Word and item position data
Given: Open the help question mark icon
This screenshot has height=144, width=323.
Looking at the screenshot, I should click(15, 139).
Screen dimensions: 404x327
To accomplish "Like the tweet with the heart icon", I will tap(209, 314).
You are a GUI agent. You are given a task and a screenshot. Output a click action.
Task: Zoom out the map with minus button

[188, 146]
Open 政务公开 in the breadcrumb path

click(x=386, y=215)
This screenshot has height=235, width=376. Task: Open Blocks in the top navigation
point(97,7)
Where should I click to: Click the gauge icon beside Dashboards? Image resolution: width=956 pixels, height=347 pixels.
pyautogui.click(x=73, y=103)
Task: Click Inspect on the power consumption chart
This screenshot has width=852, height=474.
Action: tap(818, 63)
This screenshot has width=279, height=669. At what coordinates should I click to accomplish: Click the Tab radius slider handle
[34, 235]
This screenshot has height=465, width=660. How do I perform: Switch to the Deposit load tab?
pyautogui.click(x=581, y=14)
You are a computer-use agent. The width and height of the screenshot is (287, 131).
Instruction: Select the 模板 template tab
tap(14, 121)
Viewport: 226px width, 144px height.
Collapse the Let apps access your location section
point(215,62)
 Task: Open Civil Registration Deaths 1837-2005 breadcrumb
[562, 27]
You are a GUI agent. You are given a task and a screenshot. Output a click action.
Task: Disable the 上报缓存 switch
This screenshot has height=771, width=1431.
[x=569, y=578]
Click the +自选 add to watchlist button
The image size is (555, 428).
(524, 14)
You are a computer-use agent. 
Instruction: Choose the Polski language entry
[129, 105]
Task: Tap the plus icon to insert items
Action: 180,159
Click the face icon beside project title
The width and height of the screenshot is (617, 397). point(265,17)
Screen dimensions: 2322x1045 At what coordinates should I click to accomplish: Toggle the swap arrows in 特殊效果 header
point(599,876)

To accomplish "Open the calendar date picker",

Objective:
Count the lines in the rows above that contain the word "screenshot", and reply with the number alone.

Exercise solution:
11